There should probably also be transitive hulls for references and dependents, e.g. trans_refs() and trans_deps(), which can be implemented easily in terms of the above methods. (XXX: is it more pythonic to say “function” instead of “method”?)

Change management is modelled by nodes being copied into follows nodes. There is a number of meaningful and desirable ways in which references can react to changes in referenced and dependent nodes.

If a reference is essential, the target must notify the source of the reference. The source then has three options:

• create a new version itself, keep the old reference unchanged, and update the reference in the new version to point to the new version of the target.

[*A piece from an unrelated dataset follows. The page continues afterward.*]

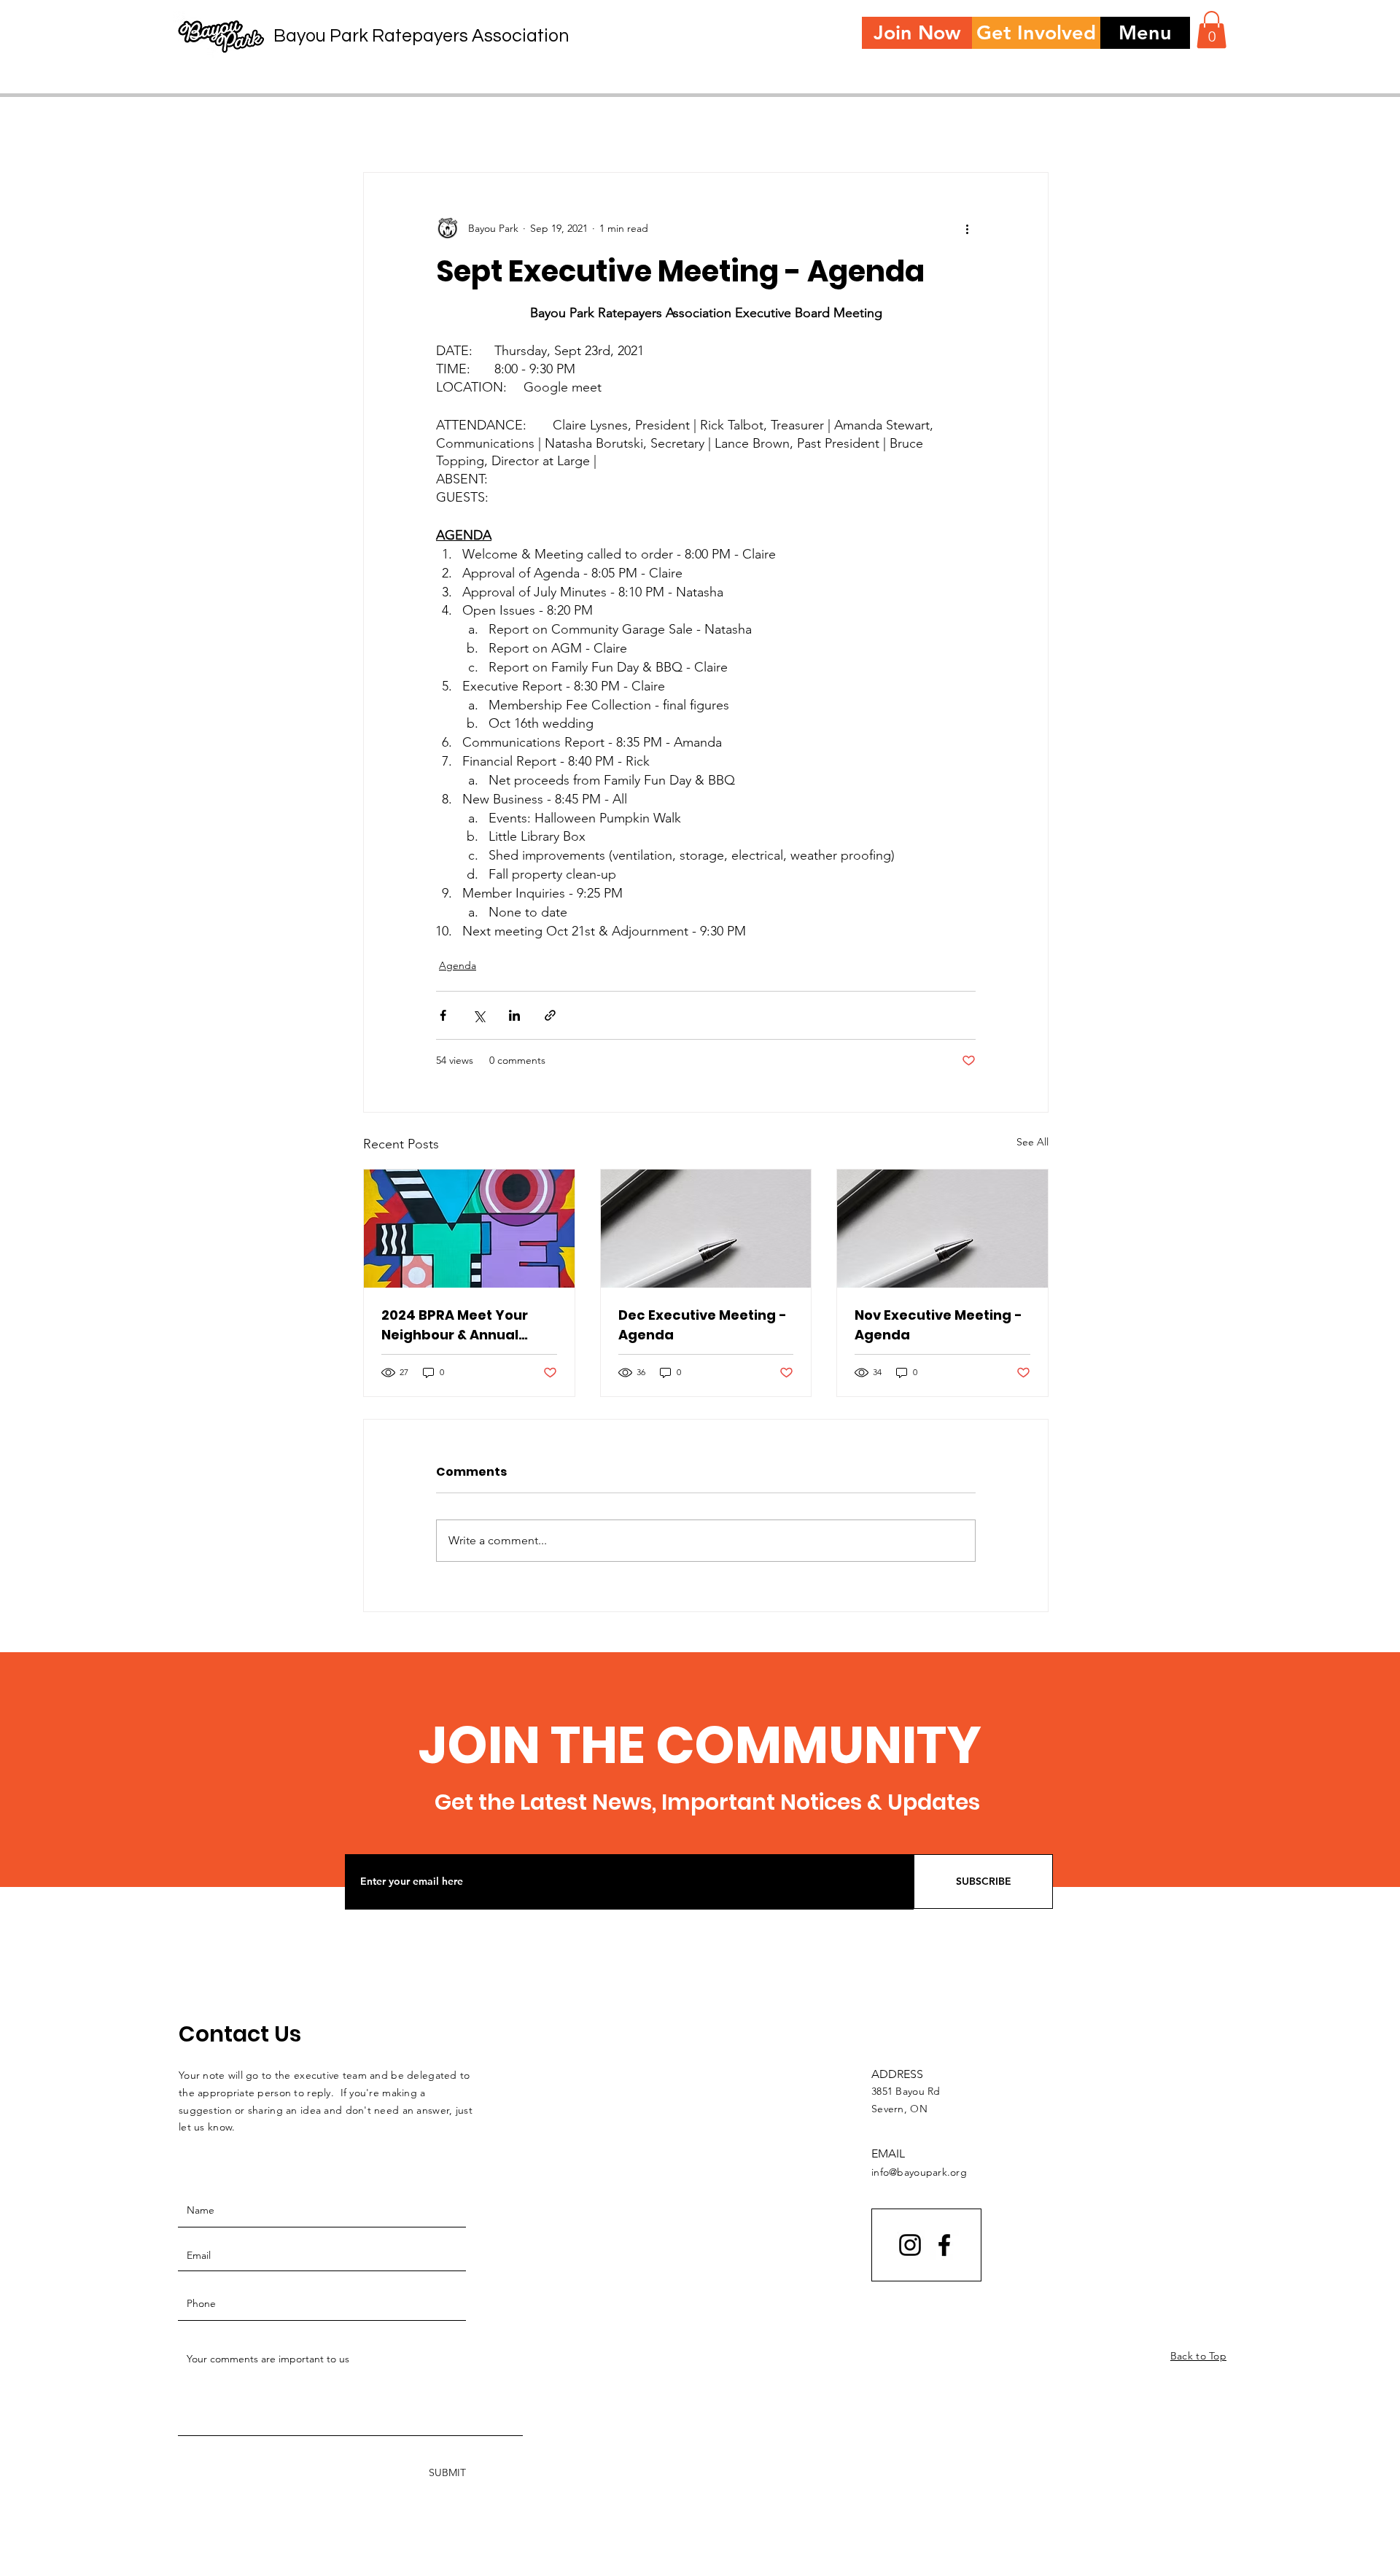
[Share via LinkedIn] (514, 1015)
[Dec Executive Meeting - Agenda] (706, 1229)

Example: if a paragraph in a document has been updated, the document should be considered updated as well.
• ask the user what to do about the change. Example: If a user “likes” a node, and the node changes, the user should be able to decide whether she also likes the new version, or only the previous version.
• ignore the change, keep the reference pointed to the old version of the target, and do nothing. Example: Change suggestions: a user wants to express that she would support a proposal if some changes are made. This change suggestion refers to one version of the proposal and shouldn’t be updated to newer versions.

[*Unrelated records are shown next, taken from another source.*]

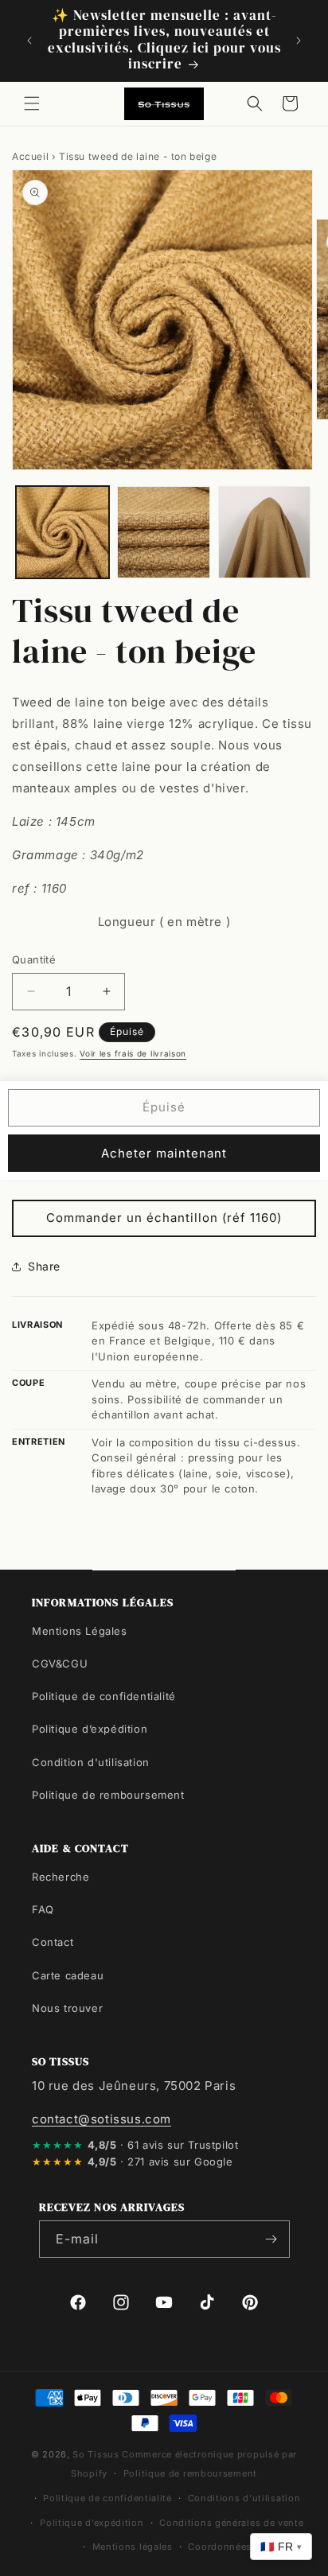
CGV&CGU (60, 1663)
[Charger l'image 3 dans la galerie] (264, 532)
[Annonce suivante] (298, 40)
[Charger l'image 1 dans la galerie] (62, 532)
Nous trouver (67, 2008)
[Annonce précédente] (29, 40)
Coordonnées (220, 2546)
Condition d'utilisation (91, 1762)
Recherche (60, 1876)
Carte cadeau (67, 1975)
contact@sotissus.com (101, 2119)
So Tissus (97, 2454)
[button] (31, 103)
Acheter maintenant (164, 1153)
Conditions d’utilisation (244, 2498)
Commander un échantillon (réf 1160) (164, 1217)
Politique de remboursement (108, 1794)
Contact (52, 1942)
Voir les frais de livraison (133, 1053)
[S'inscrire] (271, 2239)
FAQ (43, 1909)
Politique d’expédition (89, 1728)
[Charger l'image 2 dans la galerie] (163, 532)
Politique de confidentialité (104, 1696)
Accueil (30, 156)
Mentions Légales (79, 1631)
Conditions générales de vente (231, 2522)
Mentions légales (132, 2546)
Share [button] (44, 1266)
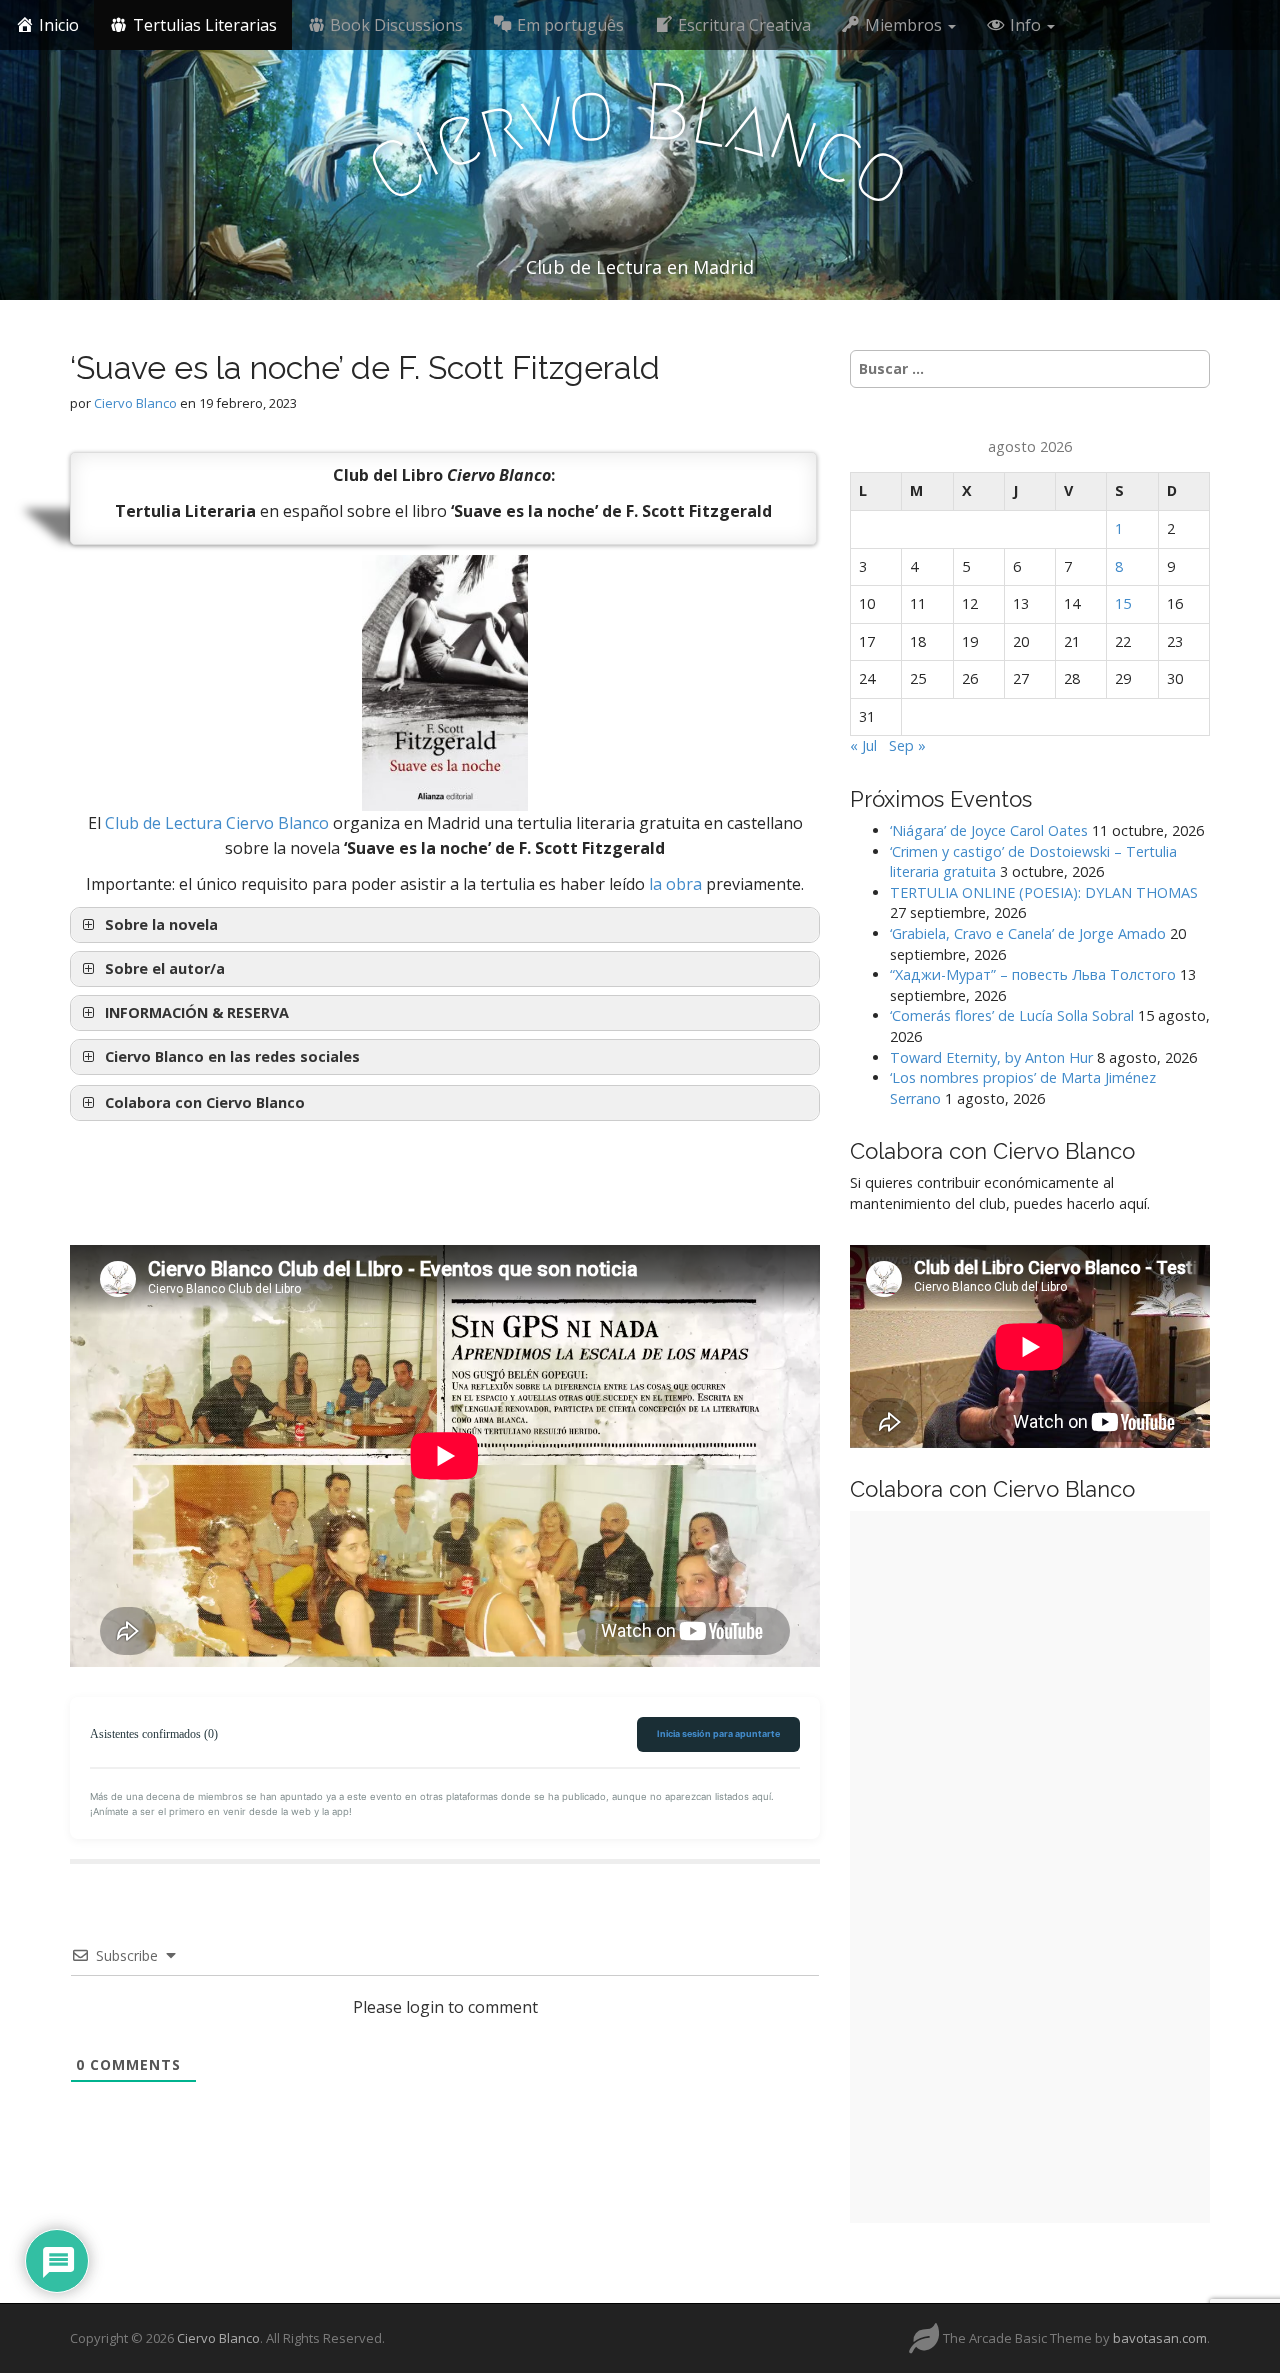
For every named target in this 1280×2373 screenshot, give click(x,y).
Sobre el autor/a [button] (165, 968)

If a reference is not essential, things get more complicated. The source node will still be notified of any change in any target (it always is for all references), but it has more freedom of choice in what to do, and with that comes more confusion. Example:

If topics (in wikimedia-speak: categories) are modelled this way, neither of the options of essiential references are desirable, because we would always create a new follower node of any topic that touches any document that has a new version. We either want to reference only the head of each document, and always update all references whenever documents are updated, or we want to reference all versions in the history of the document. (If we only reference heads, then what happens if somebody keeps badges or comments or whatnot on the old version, refusing to update? Then the old document, still referenced by the comment, falls out of the topic category. Hum. I think topic references would need to be copied, not moved. This would cause a lot of references. Perhaps references should be modelled the other way round, not as “touched by”, but as “touches”. But I digress.)

But if we simply keep track of the head of each document, what happens with forks? In a naive implementation, only the head created earliest would keep the topic, and all forks would miss it, because the node from which they fork would have passed on the reference to the follower already.

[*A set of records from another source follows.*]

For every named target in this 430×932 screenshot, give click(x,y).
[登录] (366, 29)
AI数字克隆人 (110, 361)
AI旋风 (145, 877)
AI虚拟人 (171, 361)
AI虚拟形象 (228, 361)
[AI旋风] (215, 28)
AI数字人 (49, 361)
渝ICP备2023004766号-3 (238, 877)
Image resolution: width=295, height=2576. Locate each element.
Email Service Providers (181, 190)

Disallowing target node forks may be sometimes an option, but in this case it is not. So there has to be another notification event: If a node is forked (has one or more followers already, and gets another one), all follower nodes are traversed, and all dependents of those nodes are notified of the fork.

The dependents can then decide what to do. In the topic model above, the topic node has to visit the new head and reference it as well, without killing the old reference. In other cases, it may raise an exception and thereby disallow forks in target nodes.

This means that some node types are forkable and others are not. Nodes therefore need an attribute:

forkable : bool

Because essential edges guarantee immutability of target nodes, they are to be preferred over non-essential nodes when modelling application data. The following model:

(Essential egdes are blue.)

has a non-essential edge, i.e. the clear update rules of essentiality do not apply when the user updates her email address. The following model gets by with only essential edges:

XXX: Isn’t change management of graph data structures a problem that somebody has figured out on a theoretical level yet?